The 25th Amendment was intended to do two things. First,
to clarify the line of succession in the event that a president is killed or
incapacitated. Second, to allow for the “immediate” transfer of power to the
vice president in such a case as the incumbent is “unable to discharge the
powers and duties of his office.” In both its text and its original public
meaning, the amendment was designed to deal with a situation such as Woodrow
Wilson’s stroke or the assassination of John F. Kennedy; it was not designed to kneecap the ill-tempered
or the incompetent. Should it be used to do just that, a terrible precedent
would be established.
Douthat’s essential contention is that desperate times
call for desperate measures. But there would be no more effective way of
rendering our times more desperate than they already are than to go down this
rocky road. President Trump came into office on the back of a vehemently
populist wave, the central conceit of which was that the United States has long
been despoiled by arrogant, out-of-touch elites who get their own way
regardless of the people’s will. What do we imagine would happen to these
suspicions should a cabinet full of the rich and well-connected contrive to
strip the president of his powers on the nebulous grounds that he is “witless”?
It is just not Donald Trump who says system is “rigged.” So does Bernie
Sanders. So does Elizabeth Warren. There are forces at play here that would be
better off respected.
This is not, of course, to suggest that President Trump
should consider himself politically immortal; if, as seems possible, he has
committed a provable crime, impeachment must remain on the table. But let us
not convince ourselves that this is analogous to what Douthat has seen fit to
propose. Impeachment is driven by Congress, and is thus both more transparent
and more democratic. The 25th Amendment option, by unlovely contrast, would
constitute a sanitized palace coup. Moreover, while the charges in an
impeachment can in theory be anything at all, any successful attempt at removal
would need to be assiduously argued and built upon evidentiary concrete. The
more misty charge of “unfitness for office” would not.
What, after all, constitutes “unfitness”? Who decides who
is “fit”? And what should we think of the cabinet members who, in deposing
Trump, would change their minds on the question in an instant? For the
president to be removed on the grounds that he was “childish,” both Trump’s inner
circle and the party that campaigned for him would have to make that unpleasant
case, and to do so while a fully conscious Trump had a public right of reply.
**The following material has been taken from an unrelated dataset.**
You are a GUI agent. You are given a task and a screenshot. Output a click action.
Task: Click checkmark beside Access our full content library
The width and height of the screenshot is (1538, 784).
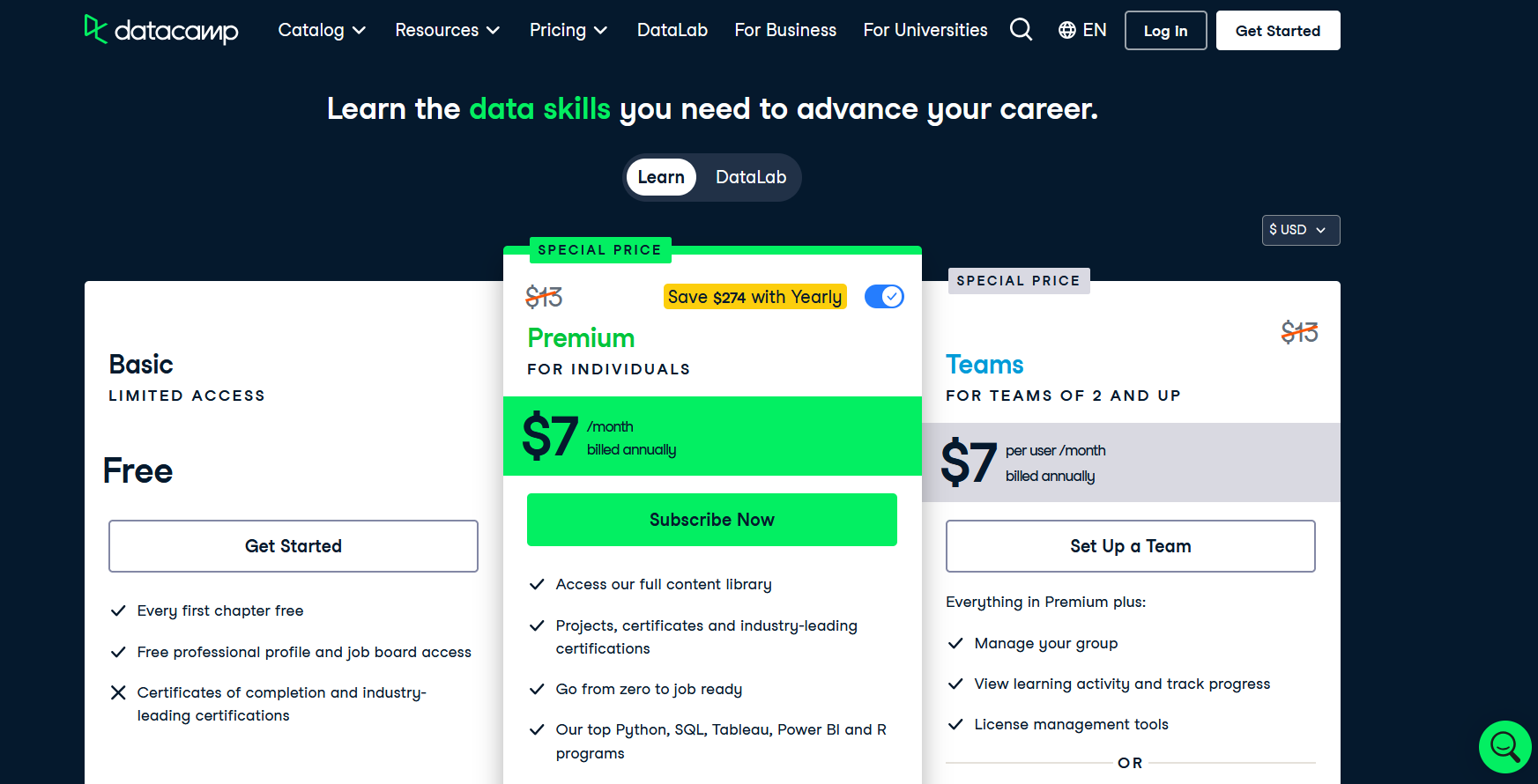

In such a circumstance, voters would reasonably inquire as to what had changed
since November, and they would likely be backed up by a Congress that would
still be required to arbitrate. The 25th Amendment is long and unwieldy, but it
says nothing whatsoever about approval ratings.
Since the January inauguration, critics of this president
have grown progressively hyperbolic. Time and time again, we have heard words
that did not fit their context — words that did serious damage to our already
battered discourse. Trump, it has been said, is an “autocrat,” a “fascist,” and
an “enemy of democracy.” He has even been guilty of a “coup” of his own. Are
these same voices going to look his voters squarely in the eye and tell them
that they back an eviction? If they are, I would advise them to meet some of
those they will vex before they so peremptorily pull out the rug. America is an
angry, partisan, resentful place at present, and the ballot box is one of our
most effective release valves. Should its utility come to be questioned by the
electorate, we will see a desperate backlash of the sort we have not seen in a
long while. And this time, it might not be peaceful.